It’s been coming to my attention lately from numerous sources that a whole lot of people do not care one bit about history. I love history – not all history, but most history – so it matters not that no one else does. It just didn’t occur to me that they didn’t care at all. Ha.
History has surprised me over and over with the tugs and pulls of voices that, individually, have been forgotten but, together …? A modern moment – that seems at a glance to be disconnected – isn’t. Words and phrases have the faintest echoes of the words and phrases before and they all become part of the slow flow of ideas. Yes, yes, we all know that the glittering lines of Shakespeare have survived, but the ideas of so many others … they’ve survived, too.

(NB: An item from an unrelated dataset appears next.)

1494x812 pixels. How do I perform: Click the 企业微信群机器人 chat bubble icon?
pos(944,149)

I don’t prefer the past, but I value it for revealing so much, for its deep reserves of inspiration, for the secrets it exhales.
When I write or paint, I don’t think of history as a thing to be applied -but it’s there, in the way I see the world and hear the world and think of the world. I’m loaded with the long story of life unfurled.

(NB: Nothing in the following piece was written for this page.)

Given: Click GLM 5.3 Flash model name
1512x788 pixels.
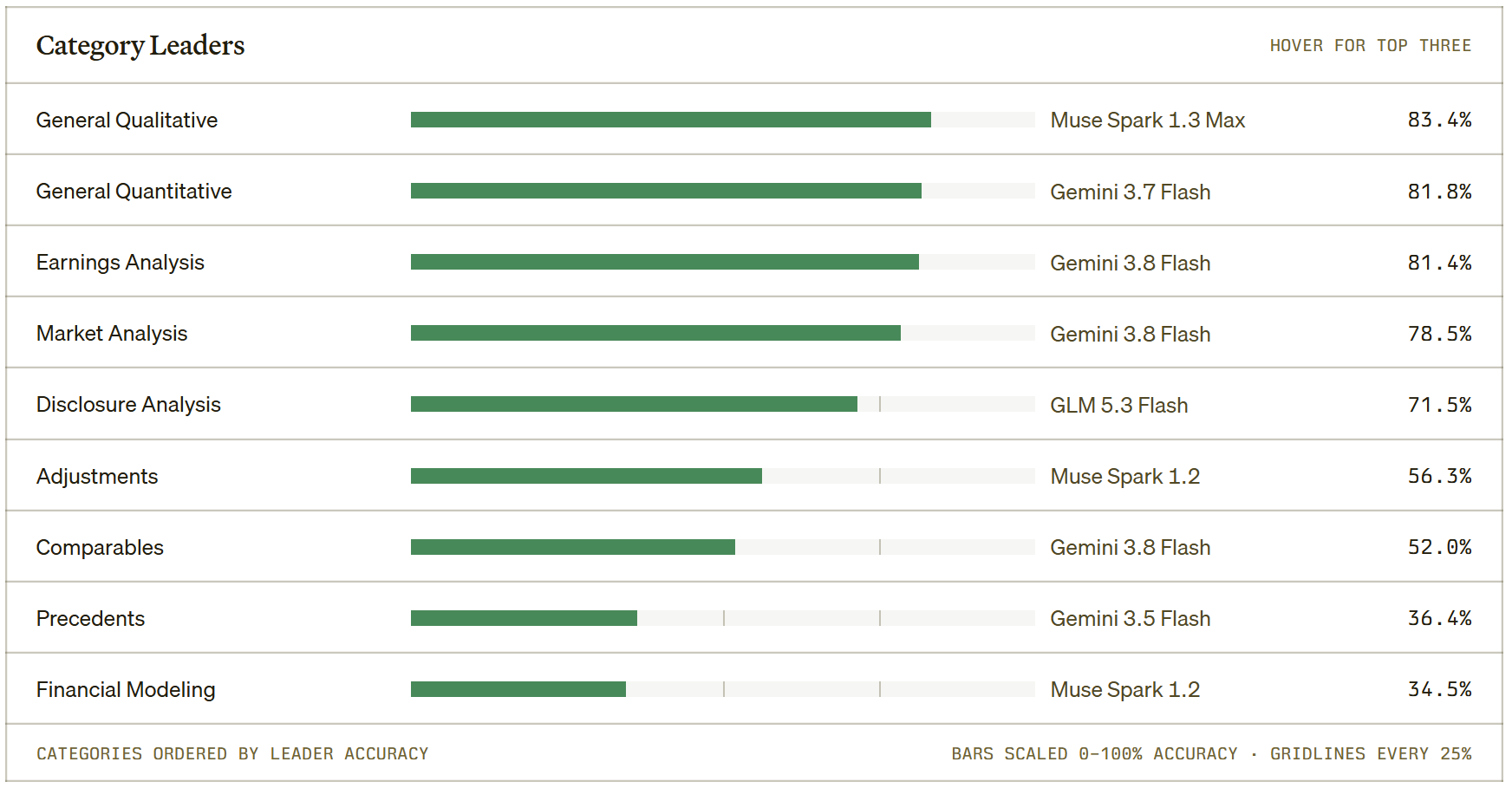Looking at the screenshot, I should 1119,405.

Sometimes, it shows itself in the most simple way: I tell my mother about an old classic film I just watched and I assume, based on her age and the fame of the film, that she knows it well.

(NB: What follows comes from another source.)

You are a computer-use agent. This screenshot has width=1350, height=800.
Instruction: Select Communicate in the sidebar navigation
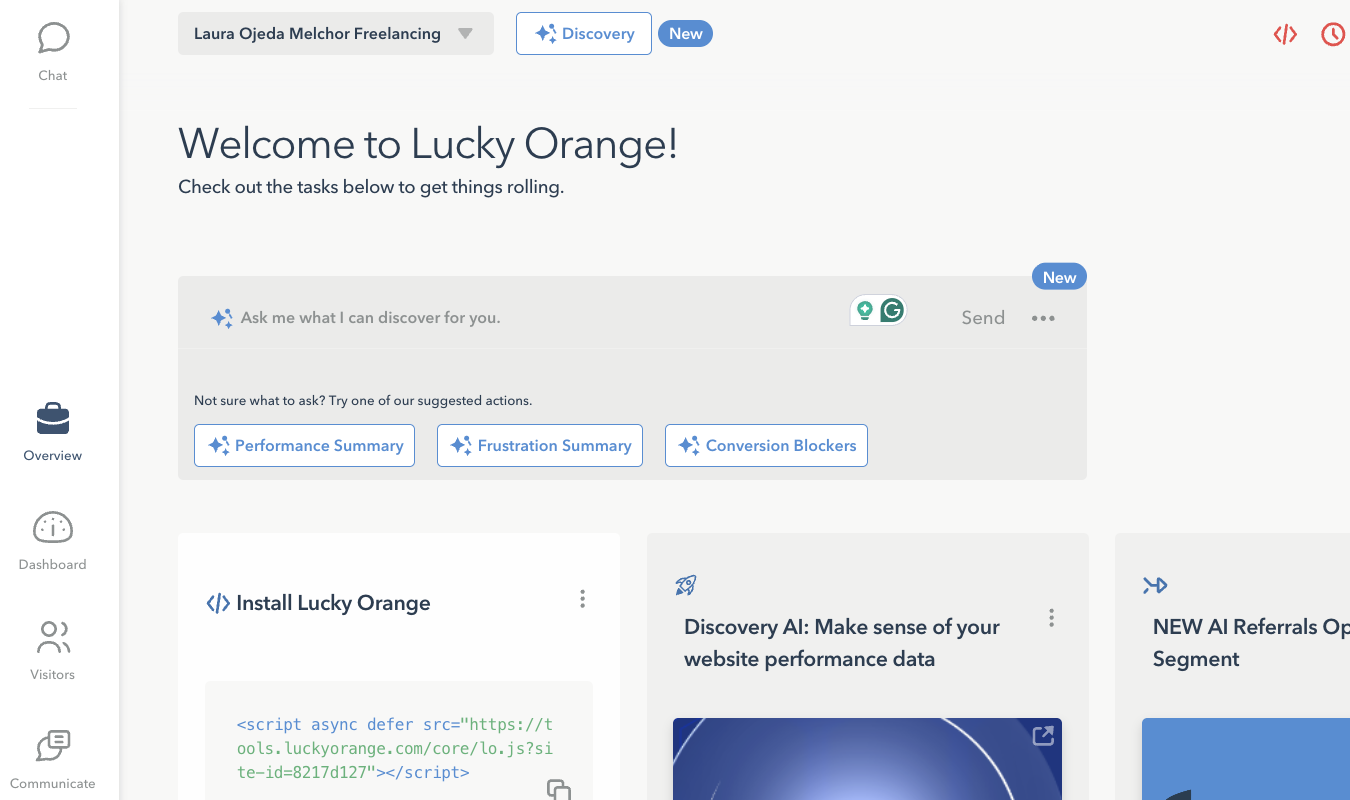52,755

She’s never seen it. She grew up in a tiny town in a farming state that was still recovering from the Depression. Simple and this tiny bit of personal history makes me very aware of how cultural sign posts only mean something when you’re willing to understand what they mean.
I don’t expect anyone to read my love of history in what I write (quite separate and apart from blogging), but it’s there.
I don’t expect anyone to see it in my paintings, either.
But it’s there.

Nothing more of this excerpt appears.